| EXCERTO PARA LER |
——
Na reunião desta sexta-feira, 15 de Julho, o PS justificou que tanto o Governo como o Bloco de Esquerda têm já propostas de auditorias ao banco público e que, nesse sentido, "são instrumentos bastantes", segundo João Paulo Correia, para que se consiga perceber a situação da instituição financeira.

 

Já o Bloco de Esquerda, por Moisés Ferreira, defendeu que não faz sentido avançar com a auditoria porque isso iria "esvaziar" o objecto da comissão de inquérito. É por esse motivo que o BE tem um pedido de auditoria forense às operações de crédito da Caixa Geral mas para ser discutida fora do inquérito e sim na comissão de Orçamento e Finanças – a votação desse instrumento será na próxima quarta-feira, dia 20.

 

"Para o PCP, a questão é formal e política", indicou o comunista Miguel Tiago, acrescentando ter dúvidas sobre a constitucionalidade de ordens a uma entidade autónoma para realizar auditorias.

 

Para Hugo Soares, o social-democrata que coordena o grupo na comissão de inquérito à Caixa, a auditoria pedida pelo PSD seria "externa e independente" e não feita a pedido do banco público, como pretende o Governo. "O PS advogava que a auditoria seja uma auditoria caseirinha".

 

João Almeida, por sua vez, mantém a posição do CDS: "Tudo aquilo que sirva para apurar o que se passou na CGD é muito bem-vindo. É muito útil e beneficia o trabalho de escrutínio que devemos fazer".

 

Os argumentos da direita não foram suficientes para que a esquerda pudesse aprovar a auditoria. 

Este pedido não é novo. O PSD já o tinha feito ainda antes da comissão de inquérito, só que a esquerda chumbou-a por inconstitucionalidade pela violação da separação de poderes que aconteceria. Só que o PSD quis retomar o instrumento para a comissão de inquérito, já que esta tem poderes parajudiciais e essa violação poderia não ocorrer. Sem sucesso.
——
| MATERIAL EXTRAÍDO |
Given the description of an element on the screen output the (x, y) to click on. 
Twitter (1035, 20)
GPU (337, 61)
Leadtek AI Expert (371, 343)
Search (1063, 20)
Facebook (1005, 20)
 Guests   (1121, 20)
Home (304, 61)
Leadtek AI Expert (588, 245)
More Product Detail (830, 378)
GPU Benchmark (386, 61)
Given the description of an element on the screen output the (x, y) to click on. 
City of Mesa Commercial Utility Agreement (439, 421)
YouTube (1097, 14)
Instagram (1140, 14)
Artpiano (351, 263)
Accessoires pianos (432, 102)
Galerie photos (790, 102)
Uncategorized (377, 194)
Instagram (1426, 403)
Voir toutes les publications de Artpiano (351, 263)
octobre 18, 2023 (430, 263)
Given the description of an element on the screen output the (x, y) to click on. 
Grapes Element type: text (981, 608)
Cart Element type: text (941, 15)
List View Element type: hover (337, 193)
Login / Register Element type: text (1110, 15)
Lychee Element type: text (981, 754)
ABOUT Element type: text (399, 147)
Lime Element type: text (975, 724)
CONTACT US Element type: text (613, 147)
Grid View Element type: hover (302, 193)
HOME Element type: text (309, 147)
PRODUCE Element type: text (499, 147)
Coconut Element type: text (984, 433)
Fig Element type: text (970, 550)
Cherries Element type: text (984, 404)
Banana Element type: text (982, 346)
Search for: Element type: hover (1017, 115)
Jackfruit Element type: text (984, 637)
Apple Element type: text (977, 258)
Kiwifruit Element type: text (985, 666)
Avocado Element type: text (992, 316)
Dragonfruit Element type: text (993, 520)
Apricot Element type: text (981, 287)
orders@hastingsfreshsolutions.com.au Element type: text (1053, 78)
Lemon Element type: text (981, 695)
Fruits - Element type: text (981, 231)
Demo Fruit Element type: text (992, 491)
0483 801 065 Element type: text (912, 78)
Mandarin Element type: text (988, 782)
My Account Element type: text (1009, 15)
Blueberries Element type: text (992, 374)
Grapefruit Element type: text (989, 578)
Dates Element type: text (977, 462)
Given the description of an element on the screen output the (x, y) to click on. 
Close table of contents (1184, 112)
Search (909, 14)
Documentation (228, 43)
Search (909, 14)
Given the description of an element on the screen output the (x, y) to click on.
——
| QUESTÕES A RESPONDER |
1. Imprima o trecho do excerto sobre a auditoria à Caixa que começa em "João Almeida, por" e segue até "aprovar a auditoria.".
2. Segundo o excerto sobre a auditoria à Caixa, quando será votado o pedido de auditoria forense do Bloco de Esquerda?

| RESPOSTAS |
1.
João Almeida, por sua vez, mantém a posição do CDS: "Tudo aquilo que sirva para apurar o que se passou na CGD é muito bem-vindo. É muito útil e beneficia o trabalho de escrutínio que devemos fazer".

 

Os argumentos da direita não foram suficientes para que a esquerda pudesse aprovar a auditoria.

2. Na próxima quarta-feira, dia 20.